Ink: React for interactive command-line apps - ingve
https://github.com/vadimdemedes/ink#
======
zeptomu
Some time ago I built a (terminal) text editor and one of the challenges is to
implement the renderer which is normally done by messing with termios and
changing some terminal parameters - as this is "device"-dependent there exist
databases like terminfo and abstraction-layers like curses which give you an
API similar to "Write this text at position x/y in green".

However curses and terminfo are big programs and most terminals they support
are not in use anymore, so if one is OK with supporting just 99.9 (and not
99.999 like curses)% of modern terminals (say xterm, linux-console, st, urxvt,
$otherterm), it is feasible to roll your own or use an alternative like e.g.
termbox ([https://github.com/nsf/termbox](https://github.com/nsf/termbox)).

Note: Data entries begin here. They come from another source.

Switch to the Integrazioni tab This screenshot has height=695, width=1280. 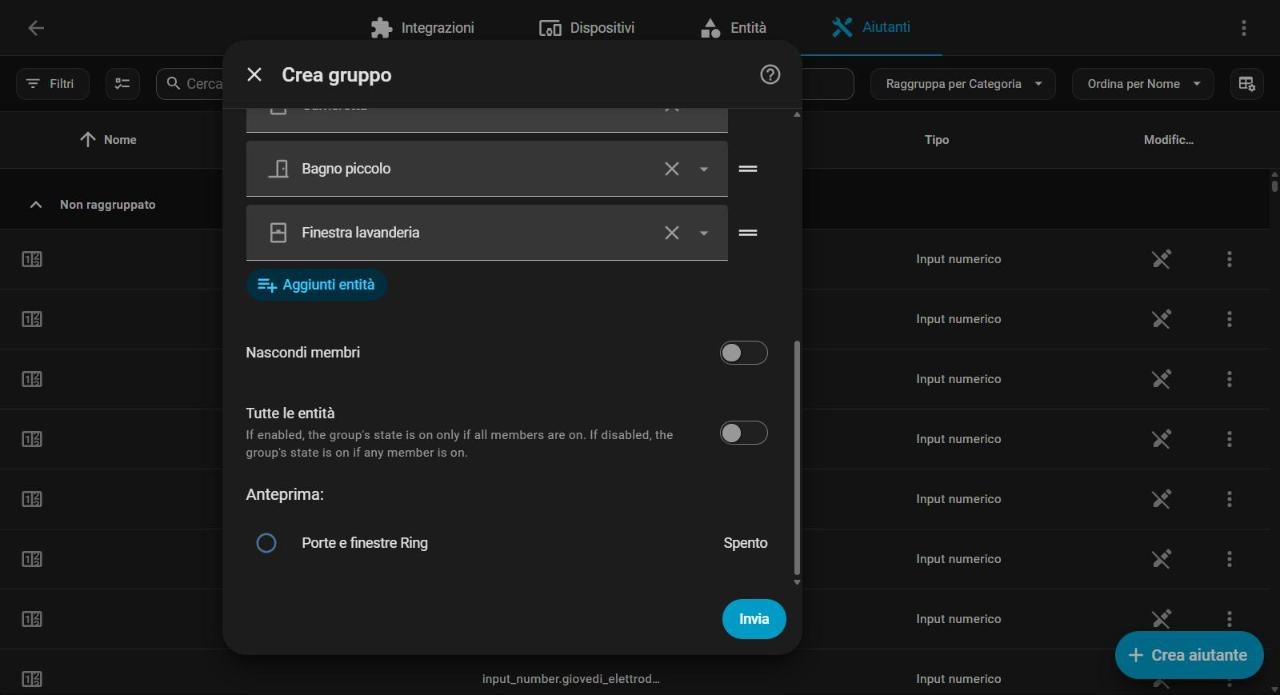click(422, 28)
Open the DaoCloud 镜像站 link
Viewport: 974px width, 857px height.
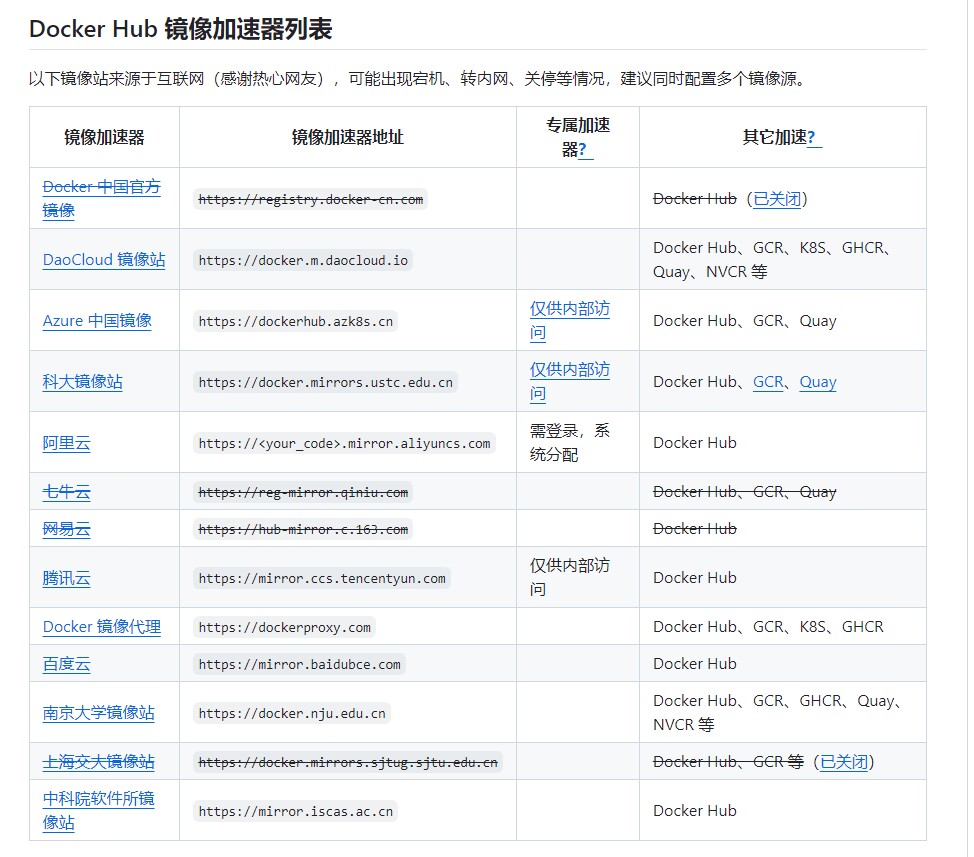[104, 260]
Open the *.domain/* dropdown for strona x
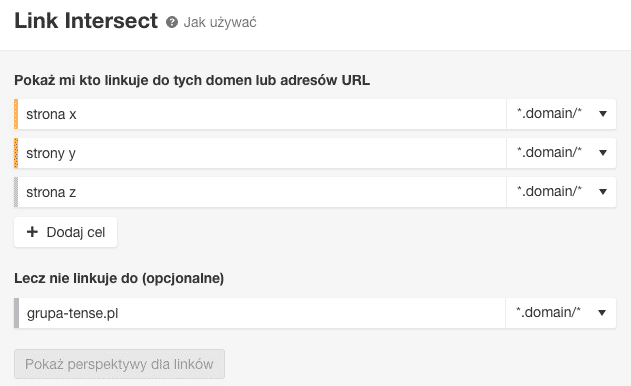Screen dimensions: 631x386 pyautogui.click(x=561, y=114)
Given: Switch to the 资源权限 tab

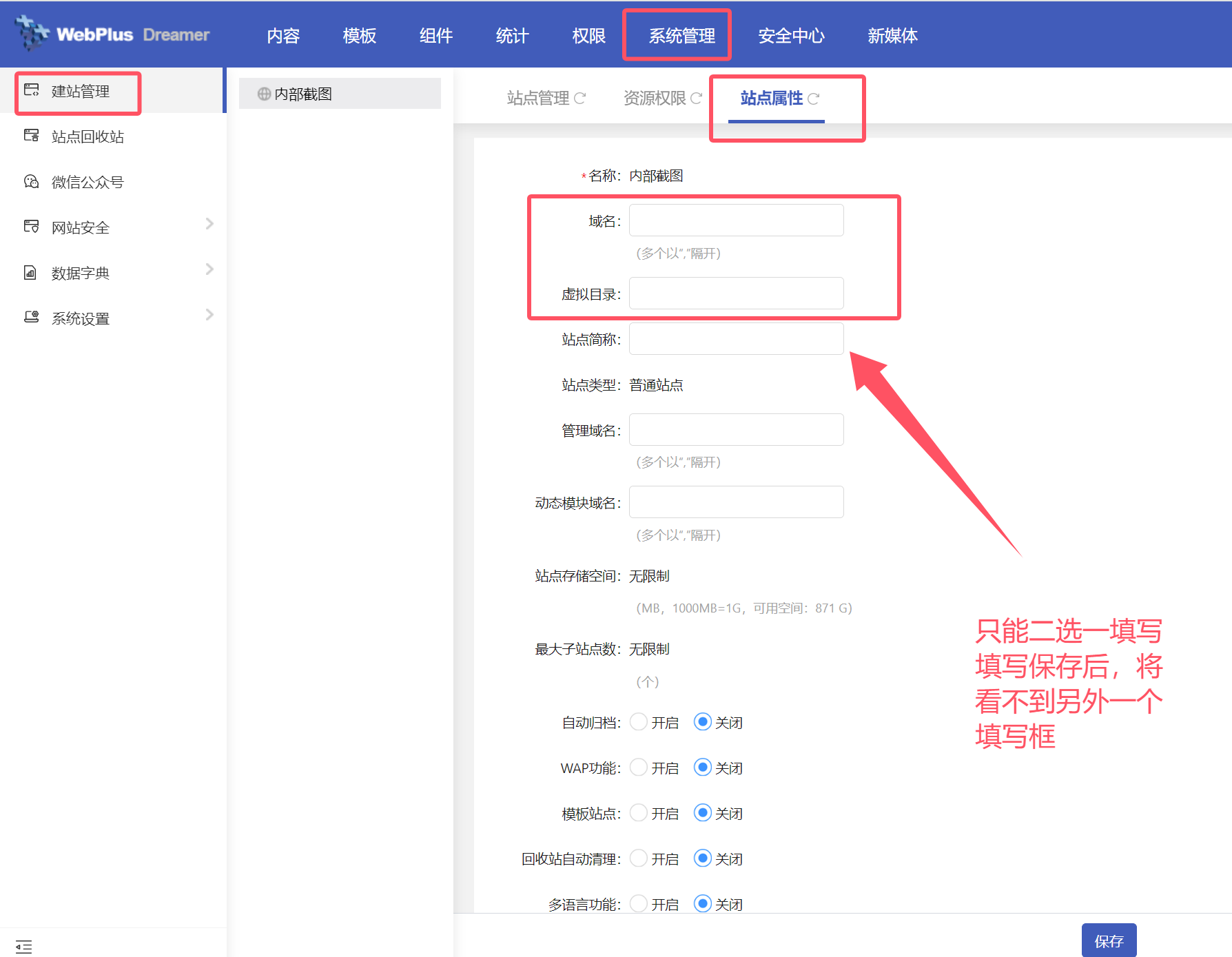Looking at the screenshot, I should (654, 99).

It provides a simple API like "write Unicode-Char to position x/y in specific
$style" and some utility functions to setup the terminal (e.g. one has to
consider how to react to window-size (== terminal rows/cols size) events). You
can then write your app similar to a game-loop like the following:

    
    
      while state['should_run']:
        render(state)
        update(state)
        get_input(state)
    

I think such an API is pretty nice to work with - this is different to the
React approach, but for writing terminal GUIs like text editors it worked
pretty well for me.

Many (native) games use a similar approach when rendering menu's and stuff and
although there are terrible ones most menus of games look pretty slick.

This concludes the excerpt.